◆ **Exercise requirements**: Convert the data from the line with "Open the image icon tab in dialog" through the line with "1500x811 pixels." into a Markdown table with the columns Row and Line. Skip any blank lines.

◆ **Recorded information**:
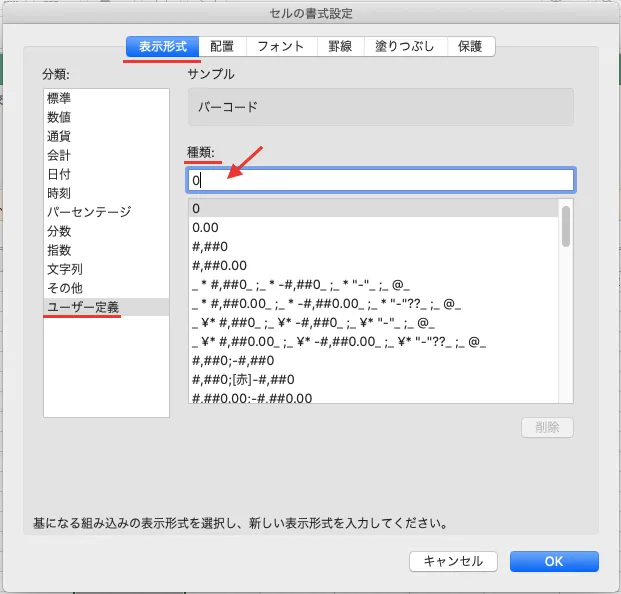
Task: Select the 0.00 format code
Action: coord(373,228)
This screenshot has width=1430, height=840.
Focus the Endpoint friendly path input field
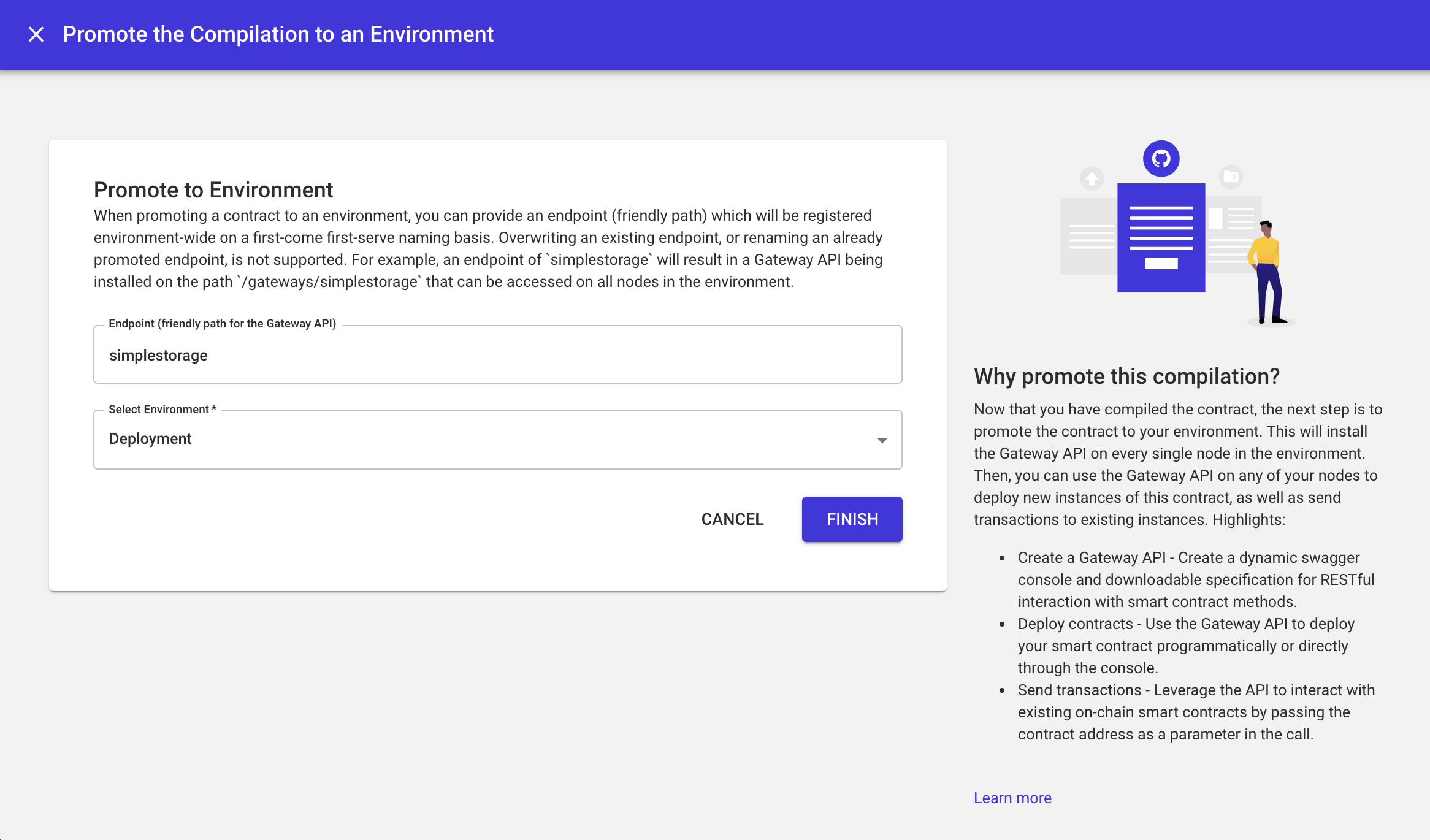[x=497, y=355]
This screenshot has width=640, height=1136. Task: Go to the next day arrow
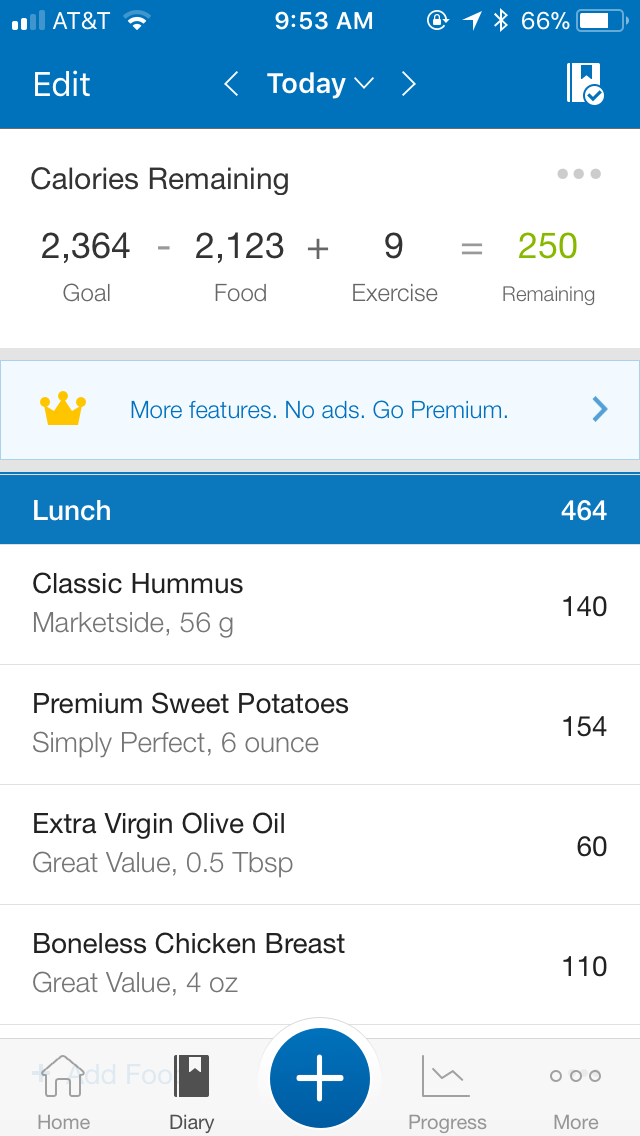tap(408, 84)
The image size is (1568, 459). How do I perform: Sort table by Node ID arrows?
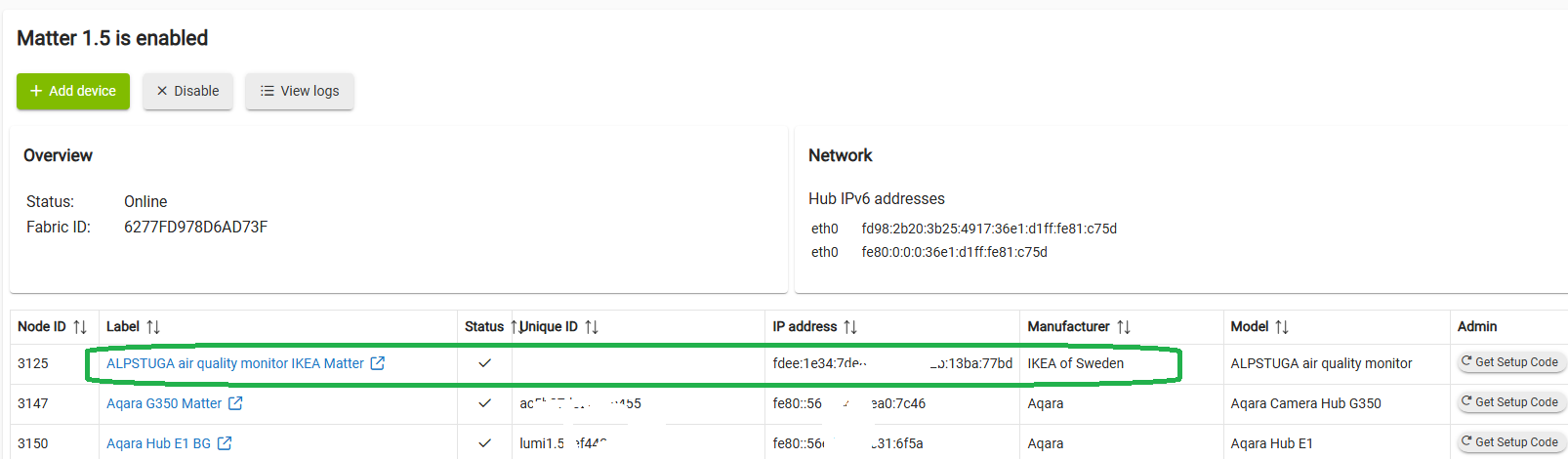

...

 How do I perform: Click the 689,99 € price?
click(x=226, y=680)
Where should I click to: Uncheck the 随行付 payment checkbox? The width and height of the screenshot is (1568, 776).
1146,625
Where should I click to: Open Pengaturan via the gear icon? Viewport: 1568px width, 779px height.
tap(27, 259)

--

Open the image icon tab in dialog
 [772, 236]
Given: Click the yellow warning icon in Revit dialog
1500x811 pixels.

◆ **Exercise answer**:
| Row | Line |
|---|---|
| 1 | Open the image icon tab in dialog |
| 2 |  [772, 236] |
| 3 | Given: Click the yellow warning icon in Revit dialog |
| 4 | 1500x811 pixels. |